But I am running the DI Intercooler. Even so, my AIT temps were never that high unless at a stop light in 100 degree weather.


Sorry guys, I am beating the dead horse!

 

Yeah, they seemed high to me, too. I tied a remote temp probe under my hood and I don't think it was that hot either. I might do that again just for fun. I don't remember the conditions Mike was testing under, either. I'm about to order that ScanGauge, so I'll have some real time data to watch as well.

 

I am not surprised that you couldn't resist, after all you were the first one to call me a 6637 basher and caused me to put that in my signature.

 

goodnight all.......I'm going back to my drink and watch the rest of Ben-Hur........Happy Easter.

 

Here is a great link for everyone on this subject.... I think it will set a few things straight.

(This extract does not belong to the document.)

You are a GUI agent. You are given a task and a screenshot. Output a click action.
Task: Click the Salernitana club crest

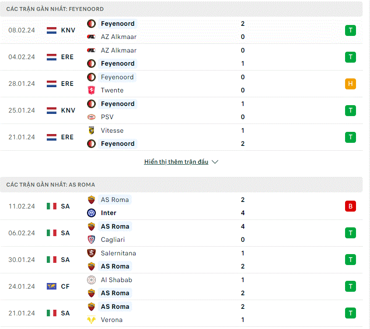91,253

https://www.ford-trucks.com/forums/8...tion-test.html

 

First let me state what I know for sure... 1) Banks included a heat shield for the driver's side CAC tube with their early 99 power pack kit because my early 99 Stinger kit manual included the early 99 power pack information however I'm not sure exactly what Banks did in their later 99.5 power pack kit, 2) Ford added insulation to the driver's side CAC tube for the 99.5 and later trucks, and 3) neither Banks (early 99) or Ford (99.5) provided any insulation for the passenger's side CAC tube.

The following is my "equation free" engineering judgment as to why Banks and Ford did what they did and it's based on the fact that heat ENERGY transfer occurs between a hotter "source" and a cooler "sink" and please feel free to ask questions because I'll be using some terms without defining them just to keep this as short as possible.

On the Ford insulation the purpose of the "foil" is to "reflect" so-called "heat photons" and the foil provides insulation against the "radiative" heat transfer mechanism. Underneath the foil is a spray-on foam which provides insulation against "convective/conductive" heat transfer mechanisms.

The Banks heat shield is also reflective with an inner insulation and it's clamped to the lower portion of the driver's side CAC tube where the CAC tube runs above and close to the exhaust manifold. So why did Banks localize his heat shield to just the immediate region between the CAC tube and the exhaust manifold whereas the Ford insulation covers the entire driver's side CAC tube?

The reason is that Banks sold the customer an upgraded intercooler as part of his power pack kit and Banks was addressing the "high performance" situation of operating at sustained boosts of 22 psi and higher where the "steady state" air temperature in the driver's side CAC tube is 350 F.

Banks didn't want additional heat ENERGY being transferred to the region of the 350 F CAC tube where it ran near to and above the 1,200 F exhaust manifold but he also wanted the rest of the 350 F CAC tube to be able to transfer whatever heat ENERGY it could to the cooler engine compartment air which is always less than 350 F even when the radiator fan is triggered into its full lock-up mode at an engine compartment air temperature of 205F.

Ford on the other hand was addressing the "low performance" situation involved in passing the EPA city driving loop test which involves stops at lights and slow speed driving. In this case the boost is low to nonexistent and the air temperature in the driver's side CAC tube is say 80 F which is only slightly above the say 70 F temperature of the air going into the stock air box.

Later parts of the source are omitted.